Don't forget "Switched from Freesat"


----------



## Faz (May 2, 2004)

I could not switch from Sky+ quick enough!

Sometimes I wish I never had a Series 1 TiVo, oh the daily pain of using Sky+ was darkening my soul!


----------



## jonphil (Aug 7, 2002)

I can't find a way to edit the poll unfortunately  I knew I would finish up missing options off.


----------



## jonphil (Aug 7, 2002)

Faz said:


> I could not switch from Sky+ quick enough!
> 
> Sometimes I wish I never had a Series 1 TiVo, oh the daily pain of using Sky+ was darkening my soul!

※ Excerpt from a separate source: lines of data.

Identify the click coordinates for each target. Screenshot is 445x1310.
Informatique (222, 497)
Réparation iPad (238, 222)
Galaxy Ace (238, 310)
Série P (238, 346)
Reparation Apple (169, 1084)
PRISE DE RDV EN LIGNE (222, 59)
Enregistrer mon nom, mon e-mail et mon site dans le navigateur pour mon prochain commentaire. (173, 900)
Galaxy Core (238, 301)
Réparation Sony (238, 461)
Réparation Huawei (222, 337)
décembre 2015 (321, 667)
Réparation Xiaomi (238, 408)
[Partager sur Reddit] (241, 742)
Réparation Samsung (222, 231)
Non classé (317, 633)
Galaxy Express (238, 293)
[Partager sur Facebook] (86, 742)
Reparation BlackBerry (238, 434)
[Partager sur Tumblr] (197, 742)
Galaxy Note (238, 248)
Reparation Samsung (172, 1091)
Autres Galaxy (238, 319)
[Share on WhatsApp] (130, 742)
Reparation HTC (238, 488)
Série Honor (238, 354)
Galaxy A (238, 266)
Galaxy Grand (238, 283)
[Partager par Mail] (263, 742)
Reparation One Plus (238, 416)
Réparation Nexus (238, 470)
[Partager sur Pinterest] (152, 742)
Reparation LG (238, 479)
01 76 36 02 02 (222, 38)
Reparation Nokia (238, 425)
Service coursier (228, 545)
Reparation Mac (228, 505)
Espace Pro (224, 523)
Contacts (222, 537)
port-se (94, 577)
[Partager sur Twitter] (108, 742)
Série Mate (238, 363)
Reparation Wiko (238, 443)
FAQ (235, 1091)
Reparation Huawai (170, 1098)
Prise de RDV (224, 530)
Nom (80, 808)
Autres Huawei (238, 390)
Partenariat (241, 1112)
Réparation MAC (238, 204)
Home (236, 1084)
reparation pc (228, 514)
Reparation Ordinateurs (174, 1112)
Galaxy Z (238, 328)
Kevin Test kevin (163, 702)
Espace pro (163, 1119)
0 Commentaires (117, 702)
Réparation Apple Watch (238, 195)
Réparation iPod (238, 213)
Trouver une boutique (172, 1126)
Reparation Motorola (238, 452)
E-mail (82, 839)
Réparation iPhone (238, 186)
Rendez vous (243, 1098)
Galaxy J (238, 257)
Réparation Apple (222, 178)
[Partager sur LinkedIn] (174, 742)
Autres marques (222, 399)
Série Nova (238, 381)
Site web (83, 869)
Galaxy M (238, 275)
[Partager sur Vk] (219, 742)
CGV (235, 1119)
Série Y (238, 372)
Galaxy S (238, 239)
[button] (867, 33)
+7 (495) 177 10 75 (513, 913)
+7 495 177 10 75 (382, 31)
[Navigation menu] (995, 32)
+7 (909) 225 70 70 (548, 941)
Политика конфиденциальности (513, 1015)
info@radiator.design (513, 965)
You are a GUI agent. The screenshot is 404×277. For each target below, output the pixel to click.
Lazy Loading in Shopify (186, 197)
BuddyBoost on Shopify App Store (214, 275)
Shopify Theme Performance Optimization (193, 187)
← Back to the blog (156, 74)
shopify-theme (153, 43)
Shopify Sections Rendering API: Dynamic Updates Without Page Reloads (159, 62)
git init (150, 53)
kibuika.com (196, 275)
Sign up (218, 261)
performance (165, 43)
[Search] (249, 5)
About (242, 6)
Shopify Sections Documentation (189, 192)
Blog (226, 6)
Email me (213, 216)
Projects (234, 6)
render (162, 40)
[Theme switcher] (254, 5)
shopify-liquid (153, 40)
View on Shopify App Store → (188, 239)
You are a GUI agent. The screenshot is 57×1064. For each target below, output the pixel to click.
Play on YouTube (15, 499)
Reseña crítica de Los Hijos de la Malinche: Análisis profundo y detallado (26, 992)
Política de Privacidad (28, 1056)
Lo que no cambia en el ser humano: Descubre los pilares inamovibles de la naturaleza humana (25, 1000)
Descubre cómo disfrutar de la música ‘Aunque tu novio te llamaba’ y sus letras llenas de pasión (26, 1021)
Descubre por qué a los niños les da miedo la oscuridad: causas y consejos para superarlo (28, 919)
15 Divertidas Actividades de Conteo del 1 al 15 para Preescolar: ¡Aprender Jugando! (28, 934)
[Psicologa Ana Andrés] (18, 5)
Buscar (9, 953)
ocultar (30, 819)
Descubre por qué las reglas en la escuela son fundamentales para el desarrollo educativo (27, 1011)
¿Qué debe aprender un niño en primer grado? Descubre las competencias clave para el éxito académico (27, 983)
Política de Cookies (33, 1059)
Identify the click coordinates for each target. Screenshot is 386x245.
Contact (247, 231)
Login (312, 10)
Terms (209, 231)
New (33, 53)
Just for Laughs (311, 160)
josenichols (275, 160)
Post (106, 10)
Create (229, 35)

The number of times ours 'forgot' to record things I would have been so happy to throw the thing out the window.


----------



## Qu1nt (Feb 3, 2011)

I was quite happy with Sky HD tbh but whichever company finally grabbed TiVo was always going to get my business


----------



## mruddo (Jan 8, 2008)

royfox said:


> On my results I sent to Virgin. it was about 20% of people that didn't have Virgin would be willing to sign up.. If I can recall, the total number of entries was around 320 people, so that was 64 people that would join..


I was one of the other 256 who although a VM customer, put the Pace box in the loft along with the TiVo when Sky+ HD arrived. It was a sad day.  Some years later (and by pure coincidence on my birthday) the new TiVo arrived! 

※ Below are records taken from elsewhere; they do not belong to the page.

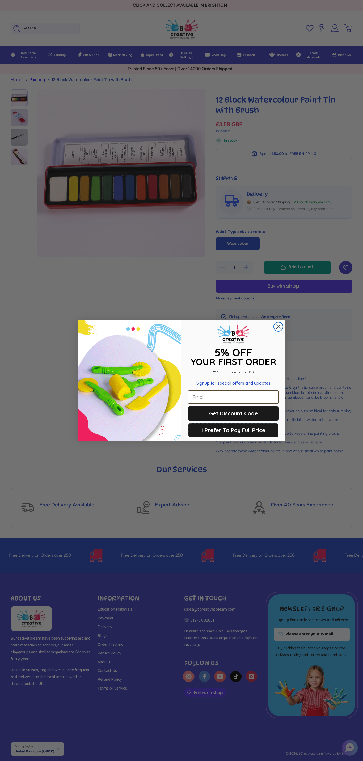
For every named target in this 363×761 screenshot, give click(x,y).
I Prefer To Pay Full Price (233, 430)
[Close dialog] (278, 326)
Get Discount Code (233, 413)
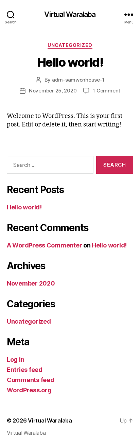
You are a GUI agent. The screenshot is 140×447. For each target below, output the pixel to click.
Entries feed (24, 369)
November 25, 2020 (53, 90)
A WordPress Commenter (44, 245)
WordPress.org (29, 390)
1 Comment (106, 90)
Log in (15, 359)
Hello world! (70, 62)
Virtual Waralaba (69, 14)
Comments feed (30, 379)
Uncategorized (70, 45)
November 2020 (31, 283)
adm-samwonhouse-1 (78, 79)
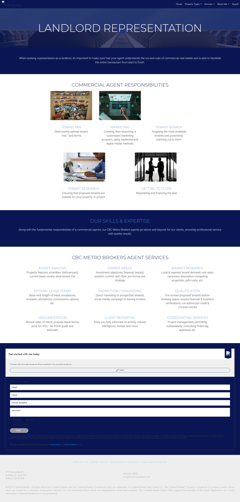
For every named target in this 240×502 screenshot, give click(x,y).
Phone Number (19, 403)
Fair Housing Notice (154, 462)
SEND (18, 430)
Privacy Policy (55, 445)
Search (235, 4)
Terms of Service (70, 445)
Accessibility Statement (125, 462)
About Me (223, 5)
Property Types (194, 5)
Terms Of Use (80, 462)
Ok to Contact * (21, 424)
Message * (17, 410)
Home (179, 4)
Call (121, 370)
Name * (15, 387)
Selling (29, 420)
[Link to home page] (13, 4)
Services (210, 5)
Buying (16, 420)
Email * (15, 395)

Just wanted to say thanks royfox for getting in touch with VM and making that happen far sooner than would otherwise have been the case.

Matt

PS: Voted switched from Sky. Although it's still there at the moment, its days look numbered!


----------



## James Smith (Mar 30, 2003)

I selected the "switched from Sky" since that is likely to happen; but I have just not gotten around to cancelling the Sky service yet (the VirginTiVo was only connected last Saturday).

The S1 that was connected to the Sky (non HD) box that we have been using for years and is still being used as the back-up (so recording all the SD things that it would have been recording, in parallel with the new box... plus the one thing not on the Virgin service - Boardwalk Empire). Will probably take the cost hit of Sky for another month or two before cancelling it.


----------



## royfox (Apr 5, 2004)

mruddo said:


> Just wanted to say thanks royfox for getting in touch with VM and making that happen far sooner than would otherwise have been the case.


Thanks for the thanks. Appreciated. 
Roy


----------



## mikerr (Jun 2, 2005)

royfox said:


> On my results I sent to Virgin. .. If I can recall, the total number of entries was around* 320 people*


Oh, and thanks Roy, we all owe you for your efforts, and enabling us to get our TiVos early :up:


----------



## royfox (Apr 5, 2004)

mikerr said:


> Oh, and thanks Roy, we all owe you for your efforts, and enabling us to get our TiVos early :up:


I'm blushing now ... stop it....


----------



## frouboy (Jun 22, 2003)

when I moved house, just before Christmas, I moved from Sky to virgin ONLY because Virgin was bringing out a Tivo. Otherwise I would have stuck to Sky and my S1.


----------



## Qu1nt (Feb 3, 2011)

mikerr said:


> Oh, and thanks Roy, we all owe you for your efforts, and enabling us to get our TiVos early :up:


Yes definitely, credit when it's due, thanks Roy :up:


----------



## Pine Cladding (Aug 4, 2001)

Wow! BT Vision must be good


----------



## cwaring (Feb 12, 2002)

Either that or no-one had it to switch from


----------



## jonphil (Aug 7, 2002)

Pine Cladding said:


> Wow! BT Vision must be good


I only put it in as they keep advertising on Channel 4.  lol


----------



## ad_jack (Jul 20, 2007)

I live on the west coast of Wales, over a hundred miles away from the nearest virgin cabled area making it a pipe dream  
I would definitely leave sky if i was though 

I miss my S1  Bring TiVo to non cabled areas!!!!


----------



## laurence (Jun 17, 2007)

Says I've already voted - I'm pretty sure I've not!


----------